I’ve been here before…before the women were here. There it is: the wall, nestled against the hill as a line of tourists – folks from Ohio and Wisconsin, schoolteachers from Tennessee, a school band from Peoria – file past. As I sit on a park bench in the warm April sunshine, their voices carry on the breeze. The jets from National Airport laze over the horizon and the apple blossoms are out. Then I remember: eleven years ago, on my first visit, it was the same season.

I’m definitely older – and tireder – this time. I just walked seven blocks from the Metro station and my feet hurt. I gaze at the three women. My God, they’re so young…just as we were…Judy…Nancy…Kay…Georgeanne. I have to struggle a bit to remember some of the names.

The fatigues look right. There are pens in the shoulder and the hat brims are coiled: from constant fiddling – and the heat. The tourist voices vanish and I hear the “whap, whap, whap” of a helicopter and feel the stinging dust on my face as it lands. Once we were airborne, for a moment, we were cool. Looking down, we could see the path of the Mekong, twisted and glinting in the sun. The green was so lush and thick; how could a place this beautiful require the undivided attention of the fresh-faced gunner poised in the doorway? I look back at the nurses.

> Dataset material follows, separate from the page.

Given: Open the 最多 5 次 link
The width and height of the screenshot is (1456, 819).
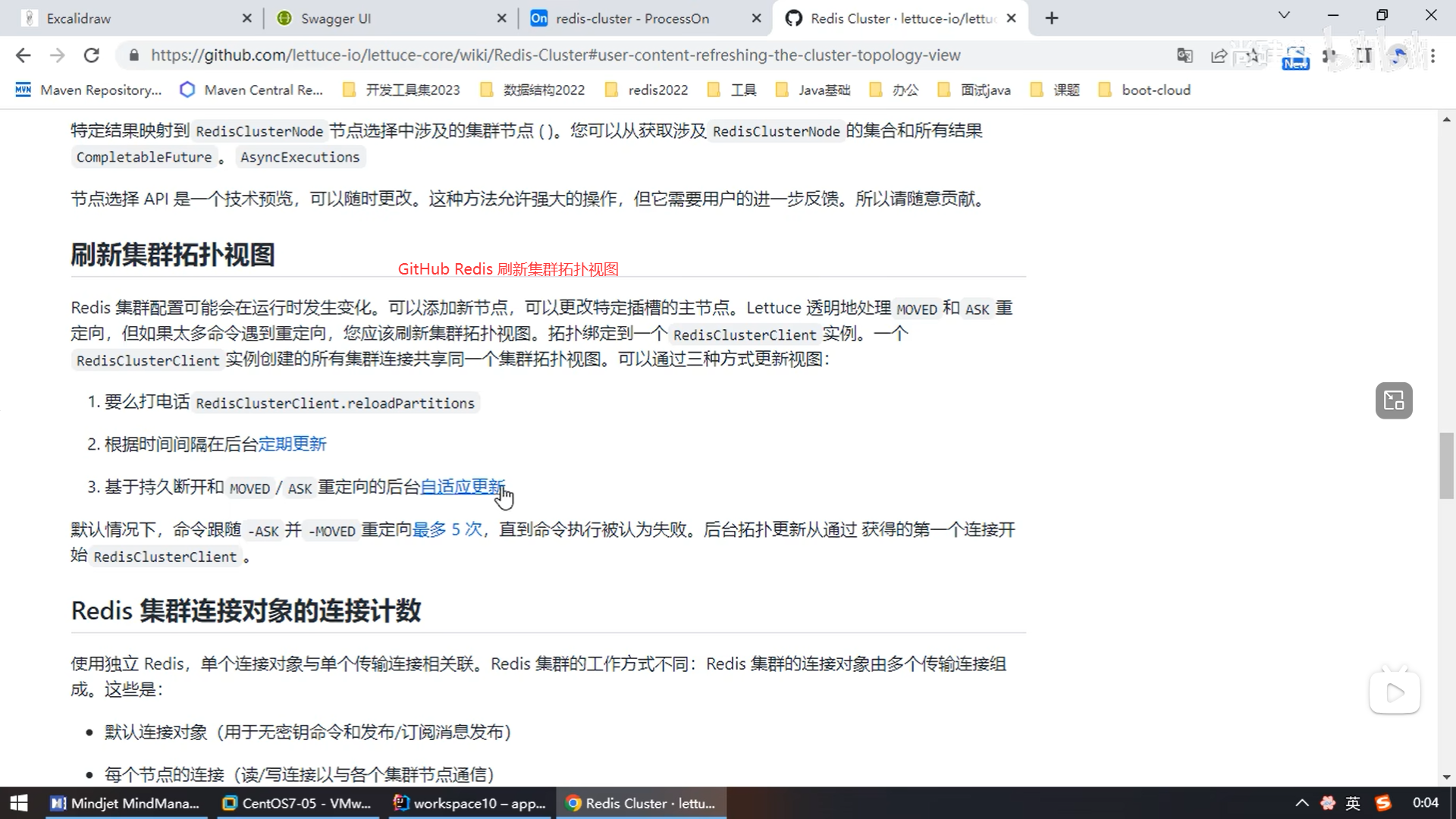Looking at the screenshot, I should 447,529.
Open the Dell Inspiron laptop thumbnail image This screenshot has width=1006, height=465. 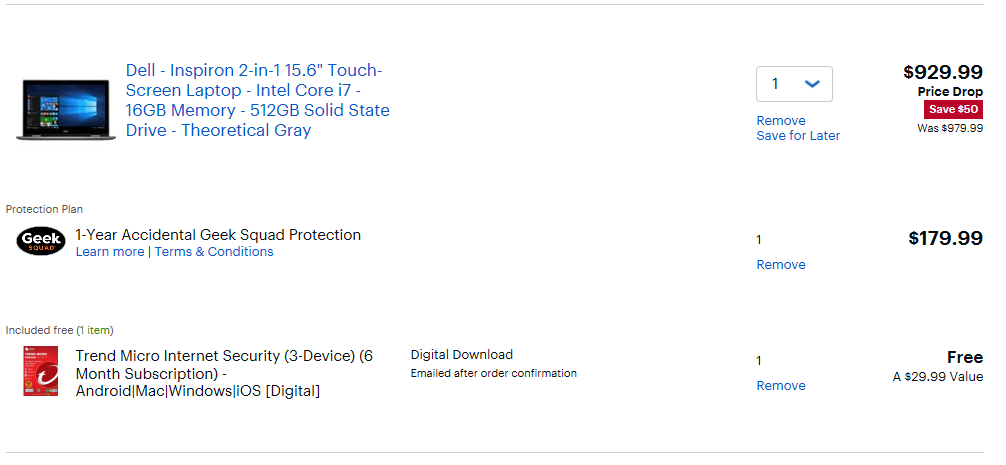(x=66, y=110)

As I sit watching them, I suddenly realize why I am so uncomfortable.  The sculptor has caught these women in a terribly unguarded moment…a moment when they’re not wisecracking or griping …or simply going doggedly on with “work”, that crushing, tedious rock that never seemed to roll off their backs.

Those gazes are looking back at me. I can see the fatigue, the resignation, the looming despair. It makes these women seem naked and I am embarrassed for them. We hardly ever let that show.

“Excuse me, ma’am…may I ask what you’re writing?” It’s a kid, about 16, tall and thin-faced with an earnest look. His t-shirt says “Teaneck High School”. I explain who I am and what I’m writing. As we talk, other t-shirts appear and I’m surrounded by a small clump of teenagers who want to know something about Vietnam. They are quiet;respectful.  They ask good questions. I feel a little better.

As the t-shirts wave good-bye and walk down the red brick path, I am left alone with the nurses again. I wasn’t one of them. I didn’t watch men die; only mourned them afterwards over a beer at the Officer’s Club. But what is in their eyes…I have felt it. I am stunned as I gently reach out and place my hand on the slumped figure’s head and my eyes fill with tears. Why am I doing this? The answer comes quietly.

Because they are my sisters…and I remember.